-------- Input data --------

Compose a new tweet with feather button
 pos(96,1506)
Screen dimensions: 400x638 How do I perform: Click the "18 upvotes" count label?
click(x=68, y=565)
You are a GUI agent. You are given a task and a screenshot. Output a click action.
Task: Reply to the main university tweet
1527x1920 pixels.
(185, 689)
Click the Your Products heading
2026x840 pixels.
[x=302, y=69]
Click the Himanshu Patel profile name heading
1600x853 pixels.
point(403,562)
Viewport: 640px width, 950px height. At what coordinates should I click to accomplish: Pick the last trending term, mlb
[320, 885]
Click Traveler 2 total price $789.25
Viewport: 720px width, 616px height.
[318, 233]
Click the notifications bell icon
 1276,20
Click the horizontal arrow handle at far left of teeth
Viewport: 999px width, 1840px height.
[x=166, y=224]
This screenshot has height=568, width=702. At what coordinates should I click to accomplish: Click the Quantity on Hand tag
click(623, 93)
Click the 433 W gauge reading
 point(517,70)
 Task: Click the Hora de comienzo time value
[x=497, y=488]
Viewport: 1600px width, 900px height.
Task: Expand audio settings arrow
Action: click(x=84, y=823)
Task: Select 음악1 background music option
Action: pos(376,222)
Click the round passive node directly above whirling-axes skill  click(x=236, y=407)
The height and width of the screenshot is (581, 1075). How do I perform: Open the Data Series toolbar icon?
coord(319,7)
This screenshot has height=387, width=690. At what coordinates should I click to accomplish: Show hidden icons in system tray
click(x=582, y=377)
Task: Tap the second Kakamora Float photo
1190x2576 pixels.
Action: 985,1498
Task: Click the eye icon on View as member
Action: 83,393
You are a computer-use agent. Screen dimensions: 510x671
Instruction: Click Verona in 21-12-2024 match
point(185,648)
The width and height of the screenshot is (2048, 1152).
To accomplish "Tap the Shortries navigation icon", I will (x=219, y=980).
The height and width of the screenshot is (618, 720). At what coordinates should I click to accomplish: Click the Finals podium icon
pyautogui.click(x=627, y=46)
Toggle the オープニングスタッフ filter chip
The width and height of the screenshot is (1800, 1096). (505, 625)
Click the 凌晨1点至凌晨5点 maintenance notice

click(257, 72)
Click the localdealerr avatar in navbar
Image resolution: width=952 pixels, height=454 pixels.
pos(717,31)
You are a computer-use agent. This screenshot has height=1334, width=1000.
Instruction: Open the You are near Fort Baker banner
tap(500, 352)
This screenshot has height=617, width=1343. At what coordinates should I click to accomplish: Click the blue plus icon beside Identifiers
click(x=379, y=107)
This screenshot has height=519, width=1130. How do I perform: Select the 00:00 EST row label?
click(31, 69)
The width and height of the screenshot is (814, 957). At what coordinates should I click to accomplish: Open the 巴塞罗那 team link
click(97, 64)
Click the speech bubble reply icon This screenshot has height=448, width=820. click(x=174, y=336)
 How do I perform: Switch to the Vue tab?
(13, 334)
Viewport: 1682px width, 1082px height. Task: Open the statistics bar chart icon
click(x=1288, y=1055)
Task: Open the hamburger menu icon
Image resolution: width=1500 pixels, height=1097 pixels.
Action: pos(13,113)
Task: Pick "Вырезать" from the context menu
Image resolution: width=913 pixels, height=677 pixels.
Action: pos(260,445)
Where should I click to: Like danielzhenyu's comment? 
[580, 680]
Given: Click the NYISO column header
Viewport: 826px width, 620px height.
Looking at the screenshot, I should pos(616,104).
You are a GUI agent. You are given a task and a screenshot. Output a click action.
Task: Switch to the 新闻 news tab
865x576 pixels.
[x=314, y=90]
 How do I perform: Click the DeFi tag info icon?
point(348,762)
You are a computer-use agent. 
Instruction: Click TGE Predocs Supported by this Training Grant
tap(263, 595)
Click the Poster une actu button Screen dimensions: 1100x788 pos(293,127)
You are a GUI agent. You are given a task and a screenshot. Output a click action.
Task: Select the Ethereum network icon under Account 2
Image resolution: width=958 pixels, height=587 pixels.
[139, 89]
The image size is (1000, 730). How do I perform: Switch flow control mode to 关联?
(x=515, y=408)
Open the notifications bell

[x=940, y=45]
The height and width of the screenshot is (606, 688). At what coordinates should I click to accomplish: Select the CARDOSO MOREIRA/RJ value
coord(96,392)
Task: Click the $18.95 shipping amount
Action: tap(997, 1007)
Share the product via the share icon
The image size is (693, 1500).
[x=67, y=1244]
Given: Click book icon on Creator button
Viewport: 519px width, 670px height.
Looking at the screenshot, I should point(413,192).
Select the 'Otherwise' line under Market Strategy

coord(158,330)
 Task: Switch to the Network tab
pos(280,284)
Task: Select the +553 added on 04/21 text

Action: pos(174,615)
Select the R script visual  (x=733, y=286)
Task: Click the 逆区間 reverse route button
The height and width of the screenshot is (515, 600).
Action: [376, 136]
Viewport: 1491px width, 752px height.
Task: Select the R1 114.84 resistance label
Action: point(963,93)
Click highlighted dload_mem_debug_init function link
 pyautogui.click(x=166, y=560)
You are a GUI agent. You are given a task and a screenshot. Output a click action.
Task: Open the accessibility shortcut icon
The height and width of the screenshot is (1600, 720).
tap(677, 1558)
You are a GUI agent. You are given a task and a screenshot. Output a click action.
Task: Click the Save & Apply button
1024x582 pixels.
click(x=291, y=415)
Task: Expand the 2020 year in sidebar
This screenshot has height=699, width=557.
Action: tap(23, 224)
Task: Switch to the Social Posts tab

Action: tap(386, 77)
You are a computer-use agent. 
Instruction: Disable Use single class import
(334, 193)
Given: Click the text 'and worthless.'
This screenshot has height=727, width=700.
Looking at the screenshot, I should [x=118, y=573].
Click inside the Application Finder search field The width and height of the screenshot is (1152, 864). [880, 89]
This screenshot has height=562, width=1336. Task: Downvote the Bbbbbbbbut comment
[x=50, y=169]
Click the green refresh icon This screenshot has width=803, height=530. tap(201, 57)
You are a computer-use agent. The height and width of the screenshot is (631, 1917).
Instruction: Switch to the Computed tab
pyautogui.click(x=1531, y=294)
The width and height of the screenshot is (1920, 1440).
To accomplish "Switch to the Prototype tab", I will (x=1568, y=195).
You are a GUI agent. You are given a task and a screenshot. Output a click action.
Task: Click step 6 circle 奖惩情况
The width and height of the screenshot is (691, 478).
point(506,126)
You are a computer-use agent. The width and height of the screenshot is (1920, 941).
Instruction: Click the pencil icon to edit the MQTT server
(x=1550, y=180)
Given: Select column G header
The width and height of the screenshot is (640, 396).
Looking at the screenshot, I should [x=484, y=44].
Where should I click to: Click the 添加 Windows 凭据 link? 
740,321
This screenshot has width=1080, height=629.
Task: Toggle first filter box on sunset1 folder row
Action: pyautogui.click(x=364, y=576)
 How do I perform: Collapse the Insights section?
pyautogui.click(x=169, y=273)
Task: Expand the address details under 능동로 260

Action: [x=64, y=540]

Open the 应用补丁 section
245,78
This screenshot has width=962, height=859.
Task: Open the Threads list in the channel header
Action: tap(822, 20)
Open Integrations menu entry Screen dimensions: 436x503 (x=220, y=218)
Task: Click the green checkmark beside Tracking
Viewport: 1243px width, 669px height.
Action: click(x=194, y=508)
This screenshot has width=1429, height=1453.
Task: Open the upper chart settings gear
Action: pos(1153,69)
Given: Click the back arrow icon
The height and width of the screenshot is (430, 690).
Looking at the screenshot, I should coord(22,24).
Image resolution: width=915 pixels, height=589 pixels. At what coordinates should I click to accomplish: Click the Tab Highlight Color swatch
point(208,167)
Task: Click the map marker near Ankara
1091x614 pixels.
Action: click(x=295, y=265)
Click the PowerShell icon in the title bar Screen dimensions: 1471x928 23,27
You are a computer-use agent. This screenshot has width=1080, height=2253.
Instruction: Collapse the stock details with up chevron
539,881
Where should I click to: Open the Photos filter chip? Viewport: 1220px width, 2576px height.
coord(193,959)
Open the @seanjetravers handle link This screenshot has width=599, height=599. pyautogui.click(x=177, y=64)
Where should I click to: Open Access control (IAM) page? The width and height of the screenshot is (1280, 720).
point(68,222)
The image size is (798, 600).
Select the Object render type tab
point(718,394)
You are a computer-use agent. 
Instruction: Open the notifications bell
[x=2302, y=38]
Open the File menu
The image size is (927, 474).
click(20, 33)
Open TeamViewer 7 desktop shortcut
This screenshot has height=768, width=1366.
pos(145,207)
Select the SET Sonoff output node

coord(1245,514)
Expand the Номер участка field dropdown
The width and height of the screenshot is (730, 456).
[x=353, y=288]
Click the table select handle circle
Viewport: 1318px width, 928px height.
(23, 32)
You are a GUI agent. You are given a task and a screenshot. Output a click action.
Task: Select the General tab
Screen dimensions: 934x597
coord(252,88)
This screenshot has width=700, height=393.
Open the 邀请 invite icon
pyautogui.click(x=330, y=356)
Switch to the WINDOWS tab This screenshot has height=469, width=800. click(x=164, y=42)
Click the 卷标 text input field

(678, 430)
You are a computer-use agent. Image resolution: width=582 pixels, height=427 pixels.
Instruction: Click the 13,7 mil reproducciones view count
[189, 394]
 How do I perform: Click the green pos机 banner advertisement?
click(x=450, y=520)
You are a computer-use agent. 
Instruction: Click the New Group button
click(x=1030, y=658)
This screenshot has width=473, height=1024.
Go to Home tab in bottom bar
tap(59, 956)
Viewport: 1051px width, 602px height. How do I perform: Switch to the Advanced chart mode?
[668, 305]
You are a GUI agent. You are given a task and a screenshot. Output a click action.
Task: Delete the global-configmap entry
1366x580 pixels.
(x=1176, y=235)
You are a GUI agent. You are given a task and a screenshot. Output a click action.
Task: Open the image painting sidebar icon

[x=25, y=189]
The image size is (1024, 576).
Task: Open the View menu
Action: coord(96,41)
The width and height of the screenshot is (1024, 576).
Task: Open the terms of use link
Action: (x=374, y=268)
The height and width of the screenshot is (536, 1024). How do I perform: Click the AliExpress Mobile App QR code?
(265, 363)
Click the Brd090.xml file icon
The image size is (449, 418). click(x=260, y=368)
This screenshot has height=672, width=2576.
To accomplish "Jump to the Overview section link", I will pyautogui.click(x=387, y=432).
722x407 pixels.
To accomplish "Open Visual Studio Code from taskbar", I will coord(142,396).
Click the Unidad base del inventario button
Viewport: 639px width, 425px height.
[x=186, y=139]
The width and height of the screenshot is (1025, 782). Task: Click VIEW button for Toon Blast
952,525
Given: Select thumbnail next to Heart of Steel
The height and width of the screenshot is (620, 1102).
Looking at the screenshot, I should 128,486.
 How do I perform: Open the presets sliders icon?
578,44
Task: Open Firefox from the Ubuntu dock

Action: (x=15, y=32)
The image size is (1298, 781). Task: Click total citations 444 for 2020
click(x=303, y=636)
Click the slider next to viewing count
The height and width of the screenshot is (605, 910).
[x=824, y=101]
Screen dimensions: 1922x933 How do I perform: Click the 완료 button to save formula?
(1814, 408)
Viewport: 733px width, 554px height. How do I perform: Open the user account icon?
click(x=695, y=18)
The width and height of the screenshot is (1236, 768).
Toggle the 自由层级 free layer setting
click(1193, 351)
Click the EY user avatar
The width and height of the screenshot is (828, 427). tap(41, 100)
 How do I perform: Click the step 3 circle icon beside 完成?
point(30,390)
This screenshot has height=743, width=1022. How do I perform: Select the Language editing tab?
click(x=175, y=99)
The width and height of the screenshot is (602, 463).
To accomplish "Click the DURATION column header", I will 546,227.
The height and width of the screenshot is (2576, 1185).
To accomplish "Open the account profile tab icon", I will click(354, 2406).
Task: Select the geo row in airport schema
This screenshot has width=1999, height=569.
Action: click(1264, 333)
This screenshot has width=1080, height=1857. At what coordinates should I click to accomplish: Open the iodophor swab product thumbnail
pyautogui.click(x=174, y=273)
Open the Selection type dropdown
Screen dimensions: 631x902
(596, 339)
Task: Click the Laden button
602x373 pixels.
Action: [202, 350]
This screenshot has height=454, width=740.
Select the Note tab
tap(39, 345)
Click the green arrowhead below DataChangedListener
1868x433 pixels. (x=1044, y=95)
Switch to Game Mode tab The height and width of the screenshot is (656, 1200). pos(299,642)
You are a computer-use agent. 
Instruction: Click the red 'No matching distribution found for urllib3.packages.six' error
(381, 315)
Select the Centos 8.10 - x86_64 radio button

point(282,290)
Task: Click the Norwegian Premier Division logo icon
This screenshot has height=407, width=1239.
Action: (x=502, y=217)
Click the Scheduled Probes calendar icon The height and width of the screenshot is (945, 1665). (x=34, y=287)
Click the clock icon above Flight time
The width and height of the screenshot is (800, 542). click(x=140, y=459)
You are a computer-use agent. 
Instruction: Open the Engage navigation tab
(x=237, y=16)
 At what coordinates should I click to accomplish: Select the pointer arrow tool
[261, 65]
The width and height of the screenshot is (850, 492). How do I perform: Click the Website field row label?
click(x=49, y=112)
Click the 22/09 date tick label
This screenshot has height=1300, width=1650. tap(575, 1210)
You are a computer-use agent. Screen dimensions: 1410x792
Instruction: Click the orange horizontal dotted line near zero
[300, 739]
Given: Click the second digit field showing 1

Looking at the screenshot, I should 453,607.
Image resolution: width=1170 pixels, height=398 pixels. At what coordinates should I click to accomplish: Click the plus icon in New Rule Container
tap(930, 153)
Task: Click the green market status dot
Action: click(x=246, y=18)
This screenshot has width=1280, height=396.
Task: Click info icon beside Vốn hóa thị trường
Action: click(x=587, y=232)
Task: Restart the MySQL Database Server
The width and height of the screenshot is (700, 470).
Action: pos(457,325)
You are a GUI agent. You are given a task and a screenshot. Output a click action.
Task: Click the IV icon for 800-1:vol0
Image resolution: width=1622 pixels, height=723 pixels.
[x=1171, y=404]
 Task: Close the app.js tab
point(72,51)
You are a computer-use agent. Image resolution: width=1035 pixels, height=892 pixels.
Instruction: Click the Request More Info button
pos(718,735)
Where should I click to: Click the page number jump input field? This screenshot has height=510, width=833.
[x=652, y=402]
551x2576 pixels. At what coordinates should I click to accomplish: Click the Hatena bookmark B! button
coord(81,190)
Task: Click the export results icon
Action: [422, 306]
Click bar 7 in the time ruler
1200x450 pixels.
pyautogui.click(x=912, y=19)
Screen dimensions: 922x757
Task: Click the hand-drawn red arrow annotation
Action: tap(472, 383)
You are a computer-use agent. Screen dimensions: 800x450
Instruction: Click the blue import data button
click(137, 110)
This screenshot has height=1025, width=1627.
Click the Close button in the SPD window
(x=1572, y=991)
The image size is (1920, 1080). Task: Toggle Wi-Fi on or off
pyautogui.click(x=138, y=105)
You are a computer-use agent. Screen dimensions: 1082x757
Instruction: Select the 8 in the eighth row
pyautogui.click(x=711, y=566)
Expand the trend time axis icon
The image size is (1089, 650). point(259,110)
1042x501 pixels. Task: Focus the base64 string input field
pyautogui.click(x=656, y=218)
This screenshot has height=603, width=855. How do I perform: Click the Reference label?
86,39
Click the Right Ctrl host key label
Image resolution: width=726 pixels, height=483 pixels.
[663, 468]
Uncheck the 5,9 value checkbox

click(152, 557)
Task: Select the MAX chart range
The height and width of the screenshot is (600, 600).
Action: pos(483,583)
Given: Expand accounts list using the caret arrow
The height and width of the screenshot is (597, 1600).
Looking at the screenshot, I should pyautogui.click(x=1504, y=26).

--------

* [What to work on]:
Scan the records for the string "entry". Copy each line in which it appears.

* [Exercise response]:
Open Integrations menu entry Screen dimensions: 436x503 (x=220, y=218)
Task: Delete the global-configmap entry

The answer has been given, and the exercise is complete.